257 Karen Brown


As school teacher for twenty years who retired and began a career working for the City of Philadelphia, I loved being able to help people. Making a difference, even in a small way, in the lives of others was worth more than income to me. Unfortunately, at this time, the city I love was at war.  Many city workers, teachers, fireman and police were working without contracts and had been for years.  The city was in the midst of a financial crisis that plagued every aspect of the lives of its inhabitants.   The schools were closing, the firehouses were “browned out” (which basically means shut for a period of time), policeman were retiring with no new recruits being hired, and the city workers were working for eight years without a contract.
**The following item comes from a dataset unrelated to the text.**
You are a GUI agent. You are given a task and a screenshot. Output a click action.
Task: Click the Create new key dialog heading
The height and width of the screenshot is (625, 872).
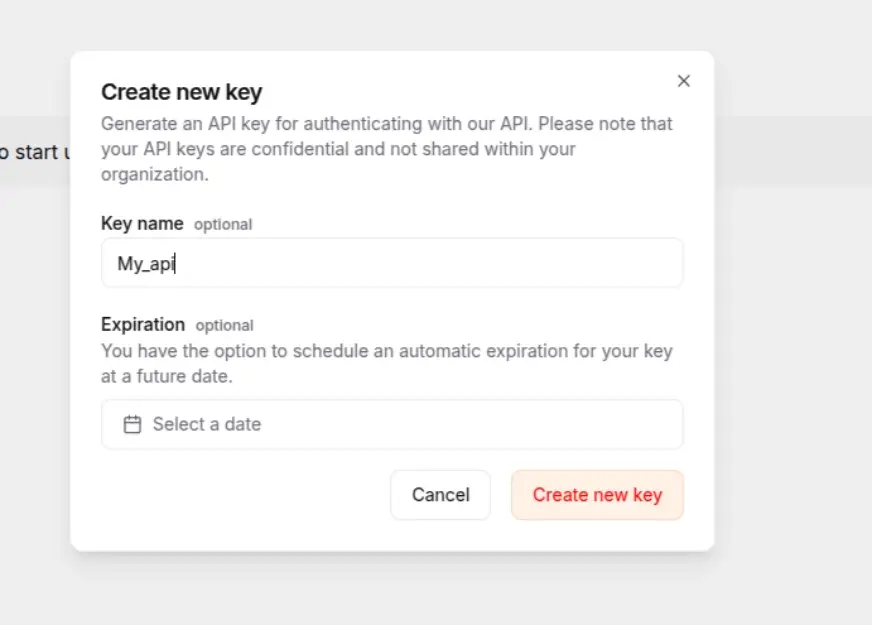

These groups were pleading with the city government and the Mayor to get funding for their group but their cries fell on deaf ears

I had lived in city all my life and this broke my heart.  As I walked the streets of Philadelphia, the fifth largest city in the USA and saw buildings like the Divine Lorraine in ruins with no hopes of renewal or regeneration in sight, I decided to run for elected office in Philadelphia to see if I could help change things.  I was, at first, aiming to run for City Council, because I had never ran for office before and I thought this would be a good place to start.  I was a long-time Democrat who also had friends on the other side. The other side, the Republicans, who were outnumbered in the city of Democrats, asked me to be their candidate, not for Council, but for Mayor! I became the first women to run for Mayor in the City of Philadelphia with a major party to win the party nomination against a long time Republican, win the Republican Primary and give the sitting Democratic Mayor a run for his money.  I was a candidate of the working class.  I had never been more than working class, myself, so I felt their pain.  Thus, I got support from the working class city-wide.  The trash men, fireman, policeman, city workers, union workers, and all members of the working class rallied around for the women who took on the sitting Mayor as a Republican in a city of Democrats.  I attended back yard cookouts, town hall meetings, church celebrations, union rallies, etc. from dusk to dawn each and every day.  I met people from all walks of life and listened to their plight in the city I loved and we shared.  I got the support of the whole Republican Party and from some big hitters like the former Mayor John Street, sitting Councilwomen Jannie Blackwell, and former Democratic member of Philadelphia City Council and of the Pennsylvania House of Representatives James Tayhoun, none of which were Republicans! In the end I lost but I will never forget the experience and the people I met along the way.